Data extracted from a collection

● ● ●

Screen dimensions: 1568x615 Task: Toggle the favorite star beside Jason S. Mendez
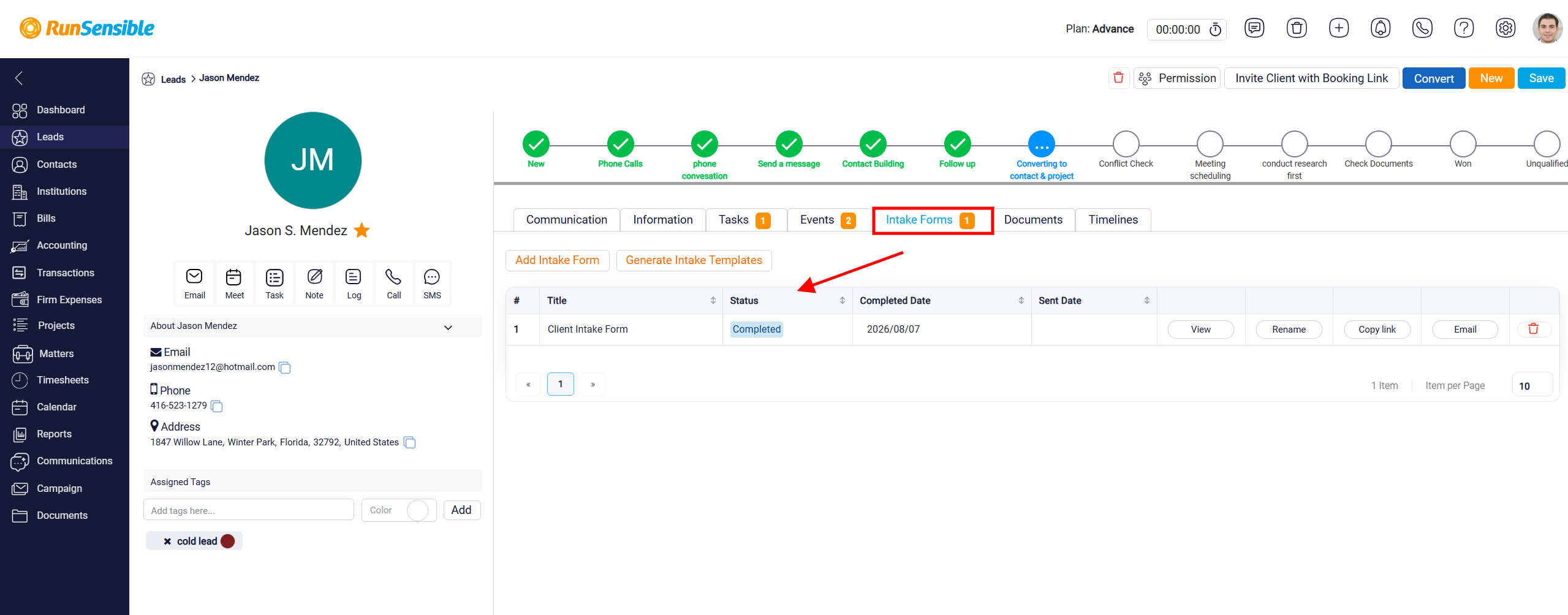click(x=362, y=230)
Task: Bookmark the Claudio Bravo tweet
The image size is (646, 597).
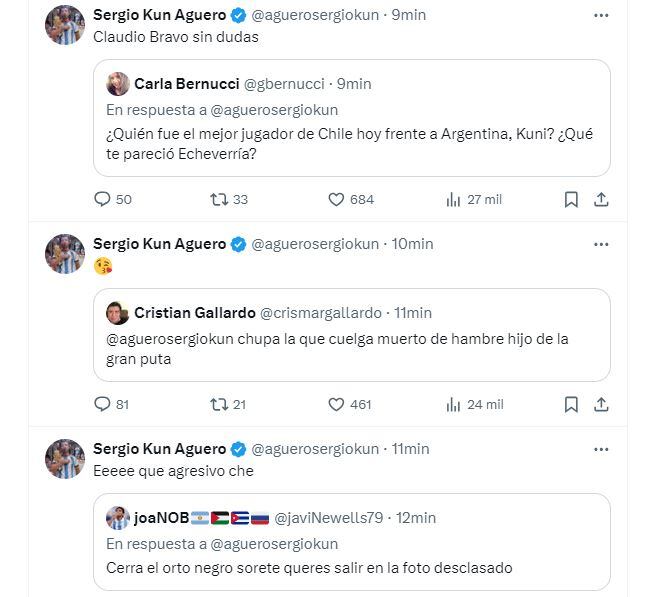Action: pyautogui.click(x=571, y=199)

● ● ●

__Work task__:
Nothing but the records, copied exactly and stripped of pictures, should be returned.

__Answer below__:
Screen dimensions: 1568x615 Task: Toggle the favorite star beside Jason S. Mendez
click(x=362, y=230)
Task: Bookmark the Claudio Bravo tweet
The image size is (646, 597).
Action: pyautogui.click(x=571, y=199)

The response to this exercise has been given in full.